Com muitas escalas, tempos de voos longos e custo das passagens acima das outras metrópoles, aeroportos e passageiros do Amazonas sofrem com logística da aviação brasileira. Em estudo divulgado ontem pelo IBGE (Instituto Brasileiro de Geografia e Estatística), utilizando dados de 2010 da Anac (Agência Nacional de Aviação), Manaus foi a metrópole com o maior tempo médio de viagens. Quem sai de Manaus para outras localidades do país, perde em média 23% do seu dia se locomovendo. Para quem utiliza aeroportos do interior o tempo é ainda maior. Quem utiliza o aeroporto de Tabatinga, por exemplo, chega a perder 77% do dia se locomovendo, podendo chegar até 21 horas.
O custo de uma viagem a partir de Manaus também é dos mais caros. Em média a passagem para viajar através do Aeroporto Eduardo Gomes sai no valor de R$ 388,73. Embora seja a cidade do norte com o maior fluxo de passageiros, 2,1 milhões, o valor da passagem é 19,13% superior ao de Belém com R$ 335,91. Quem sai de Tabatinga, gasta em média R$ 1.300. Belo Horizonte possui a passagem mais barata, com R$ 186,23, seguido por São Paulo com R$ 209,24. Em tempo de viagem, com mais ou menos 8 horas, Manaus também perde para Belém, que apresenta tempo médio equivalente a 18% do dia. Brasília, por sua posição central no país tem o menor tempo de viagem com perda apenas 8% do dia se locomovendo, seguido por São Paulo com 9%.

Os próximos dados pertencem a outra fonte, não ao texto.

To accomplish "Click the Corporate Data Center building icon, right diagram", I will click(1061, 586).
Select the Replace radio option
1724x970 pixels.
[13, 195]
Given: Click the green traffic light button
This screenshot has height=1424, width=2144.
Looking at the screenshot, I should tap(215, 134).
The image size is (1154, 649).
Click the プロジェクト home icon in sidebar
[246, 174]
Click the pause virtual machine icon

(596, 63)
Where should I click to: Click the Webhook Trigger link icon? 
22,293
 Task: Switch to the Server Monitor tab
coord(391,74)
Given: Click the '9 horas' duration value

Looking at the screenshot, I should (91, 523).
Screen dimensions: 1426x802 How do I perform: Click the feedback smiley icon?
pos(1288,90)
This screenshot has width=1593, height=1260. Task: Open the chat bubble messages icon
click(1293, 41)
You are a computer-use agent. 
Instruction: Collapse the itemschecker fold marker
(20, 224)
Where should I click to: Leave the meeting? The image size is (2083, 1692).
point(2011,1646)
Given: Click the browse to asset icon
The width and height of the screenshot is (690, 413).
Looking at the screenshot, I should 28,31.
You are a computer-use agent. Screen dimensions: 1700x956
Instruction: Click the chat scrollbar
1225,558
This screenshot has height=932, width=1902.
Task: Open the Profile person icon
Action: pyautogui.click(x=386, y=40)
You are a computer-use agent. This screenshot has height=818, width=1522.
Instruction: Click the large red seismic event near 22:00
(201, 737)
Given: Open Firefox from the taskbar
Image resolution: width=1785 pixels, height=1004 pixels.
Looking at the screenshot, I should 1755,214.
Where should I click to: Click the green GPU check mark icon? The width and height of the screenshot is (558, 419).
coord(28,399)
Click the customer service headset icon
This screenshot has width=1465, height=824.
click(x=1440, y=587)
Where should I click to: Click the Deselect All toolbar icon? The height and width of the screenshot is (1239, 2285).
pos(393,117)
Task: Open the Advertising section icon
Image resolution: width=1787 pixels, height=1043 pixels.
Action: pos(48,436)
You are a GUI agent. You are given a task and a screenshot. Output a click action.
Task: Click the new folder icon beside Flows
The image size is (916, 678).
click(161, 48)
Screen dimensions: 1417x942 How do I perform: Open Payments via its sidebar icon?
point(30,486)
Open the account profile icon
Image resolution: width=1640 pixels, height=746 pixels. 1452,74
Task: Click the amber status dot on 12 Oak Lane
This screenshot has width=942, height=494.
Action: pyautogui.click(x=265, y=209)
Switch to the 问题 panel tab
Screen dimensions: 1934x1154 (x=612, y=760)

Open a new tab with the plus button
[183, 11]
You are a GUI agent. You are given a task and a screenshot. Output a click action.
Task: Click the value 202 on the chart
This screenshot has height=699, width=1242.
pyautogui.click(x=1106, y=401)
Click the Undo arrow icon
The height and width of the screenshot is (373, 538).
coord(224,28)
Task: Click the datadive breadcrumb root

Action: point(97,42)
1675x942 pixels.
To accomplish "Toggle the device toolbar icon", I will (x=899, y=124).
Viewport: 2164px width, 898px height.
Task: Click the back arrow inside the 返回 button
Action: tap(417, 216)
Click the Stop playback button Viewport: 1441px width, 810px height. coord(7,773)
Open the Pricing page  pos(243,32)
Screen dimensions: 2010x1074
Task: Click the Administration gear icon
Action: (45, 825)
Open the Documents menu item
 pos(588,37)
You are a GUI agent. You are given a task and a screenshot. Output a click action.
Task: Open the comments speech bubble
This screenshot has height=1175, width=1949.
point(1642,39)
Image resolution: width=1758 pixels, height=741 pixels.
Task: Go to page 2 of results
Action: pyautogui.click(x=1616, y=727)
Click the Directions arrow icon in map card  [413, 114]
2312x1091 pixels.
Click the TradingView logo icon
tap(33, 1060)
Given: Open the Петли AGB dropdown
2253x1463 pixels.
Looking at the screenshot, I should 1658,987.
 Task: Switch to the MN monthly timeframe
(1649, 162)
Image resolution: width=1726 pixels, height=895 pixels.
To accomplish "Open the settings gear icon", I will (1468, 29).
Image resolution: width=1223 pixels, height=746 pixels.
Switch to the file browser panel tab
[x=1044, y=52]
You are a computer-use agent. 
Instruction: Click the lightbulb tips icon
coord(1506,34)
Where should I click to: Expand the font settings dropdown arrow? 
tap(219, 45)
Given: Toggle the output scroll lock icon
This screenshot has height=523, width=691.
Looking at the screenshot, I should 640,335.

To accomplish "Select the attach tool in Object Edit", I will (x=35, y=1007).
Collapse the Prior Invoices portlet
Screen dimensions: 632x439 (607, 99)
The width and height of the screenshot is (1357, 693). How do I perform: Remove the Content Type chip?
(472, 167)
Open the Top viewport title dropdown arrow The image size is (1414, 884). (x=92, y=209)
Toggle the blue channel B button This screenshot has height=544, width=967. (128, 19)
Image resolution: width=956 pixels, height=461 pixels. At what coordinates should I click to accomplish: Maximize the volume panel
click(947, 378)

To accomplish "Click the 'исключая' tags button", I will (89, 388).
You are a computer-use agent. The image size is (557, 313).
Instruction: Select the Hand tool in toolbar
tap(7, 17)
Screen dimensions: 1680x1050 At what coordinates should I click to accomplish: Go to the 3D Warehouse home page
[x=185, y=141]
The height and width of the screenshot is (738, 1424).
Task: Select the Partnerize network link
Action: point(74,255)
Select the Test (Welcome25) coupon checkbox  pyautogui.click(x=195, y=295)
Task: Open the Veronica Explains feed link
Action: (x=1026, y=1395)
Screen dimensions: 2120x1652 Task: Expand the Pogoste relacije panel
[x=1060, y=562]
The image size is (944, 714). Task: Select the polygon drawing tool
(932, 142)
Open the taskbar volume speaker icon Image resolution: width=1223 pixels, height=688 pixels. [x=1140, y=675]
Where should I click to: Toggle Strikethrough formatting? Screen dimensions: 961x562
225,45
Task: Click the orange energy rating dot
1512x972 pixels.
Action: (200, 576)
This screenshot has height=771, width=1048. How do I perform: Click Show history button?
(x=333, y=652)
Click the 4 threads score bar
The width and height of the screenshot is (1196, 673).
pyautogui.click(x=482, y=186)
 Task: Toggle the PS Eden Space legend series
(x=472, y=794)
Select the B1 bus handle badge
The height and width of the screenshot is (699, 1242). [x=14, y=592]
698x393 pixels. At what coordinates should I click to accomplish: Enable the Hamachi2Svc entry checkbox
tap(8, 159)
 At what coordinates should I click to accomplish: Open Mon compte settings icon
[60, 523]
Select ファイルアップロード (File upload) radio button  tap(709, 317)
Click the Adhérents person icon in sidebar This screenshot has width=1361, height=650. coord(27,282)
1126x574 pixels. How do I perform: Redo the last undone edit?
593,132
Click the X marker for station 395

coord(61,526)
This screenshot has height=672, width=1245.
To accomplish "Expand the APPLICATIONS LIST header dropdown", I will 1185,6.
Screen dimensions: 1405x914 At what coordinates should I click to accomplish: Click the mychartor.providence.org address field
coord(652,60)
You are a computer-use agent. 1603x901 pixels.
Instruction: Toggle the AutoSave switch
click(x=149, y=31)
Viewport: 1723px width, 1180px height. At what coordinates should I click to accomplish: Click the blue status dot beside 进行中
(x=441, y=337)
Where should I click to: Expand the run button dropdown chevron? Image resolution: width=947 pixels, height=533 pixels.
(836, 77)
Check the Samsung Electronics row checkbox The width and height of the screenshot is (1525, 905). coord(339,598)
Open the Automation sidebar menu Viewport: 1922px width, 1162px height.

De acordo com os dados divulgados pelo IBGE a Região Norte possui os centros menos conectados, da onde não é possível acessar a outras cidades diretamente. Com isso o número de escalas aumenta, elevando o tempo de viagem e prejudicando a aviação, tendo em vista que a utilização do meio é procurada, sobretudo, por sua agilidade e velocidade de locomoção. O mesmo acontece com o valor da passagem, que por transportar o passageiro por maior período tende a ficar mais cara.
Segundo os dados do IBGE, apenas 2,4% das cidades brasileiras tem voos regulares. O estudo analisou 877 pares de ligações, num total de 71,8 milhões de passageiros. Praticamente 50% do tráfego de passageiros se concentrava em somente 24 pares de cidades, nenhum deles envolvendo o Amazonas. O estudo também avaliou que o fato de uma cidade ser servida por um aeroporto com voo regular mostra sua centralidade. Assim, as quatro cidades do Amazonas que possuem aeroporto com voos regulares, Tefé, Parintins, Tabatinga e Manaus acabam por exercer uma considerável área de influência, atraindo os usuários dispersos em seu entorno.
Manaus tem segunda maior movimentação de carga do país
Em virtude da Zona Franca de Manaus, a ligação São Paulo-Manaus lidera o número de movimento aéreo de cargas no país. Sendo responsável sozinha por 22,8% de toda a movimentação de carga do país. Além disso, Manaus também possui um grande número de transportes de carga no percurso Brasília-Manaus equivalendo a 2,2% de toda movimentação e ocupando a 7º posição. Com isso, Manaus ocupa a 2ª maior movimentação de cargas por vias aéreas do país, 103,4 milhões de quilos, atrás apenas de São Paulo com 201,1 milhões. Os dados são da Anac, referentes ao ano de 2010.
Os dados do IBGE destacam que o transporte de carga por via aérea é ainda mais concentrado do que o de passageiros, em virtude dos custos elevados, com mais da metade do tráfego situado em apenas 10 pares de ligações. O IBGE também ressalta que a matriz de ligações de transporte de carga apresenta algumas particularidades, chamando a atenção o fato de a ligação de maior volume São Paulo–Manaus, ter mais que o dobro da segunda colocada. Isso se deve à presença da Zona Franca de Manaus, que tem nas empresas sediadas em São Paulo seu ponto de comando preferencial, assim como é seu principal mercado consumidor. Mas lembra que a rede liderada por Manaus constitui a exceção, pois subordina-se diretamente a São Paulo, o que se deve à natureza das relações econômicas da Zona Franca com o parque industrial da região Sudeste e ressalta a hegemonia econômica que a metrópole paulista exerce ao ser a principal origem e destino das maiores ligações de transporte aéreo de carga.
Segundo o IBGE a região Norte se caracteriza pela presença de diversos centros independentes, formando pequenas redes isoladas, como é o caso da ZFM. A região acaba sendo prejudicada pela complexidade da rede urbana e alto nível hierárquico da região Sudeste e não conseguem concorrer com a centralidade de São Paulo. De acordo como estudo são formadas apenas redes de baixa complexidade na região, mais ligadas à logística e às necessidades operacionais do transporte de carga do que a processos econômicos espaciais de maior escala.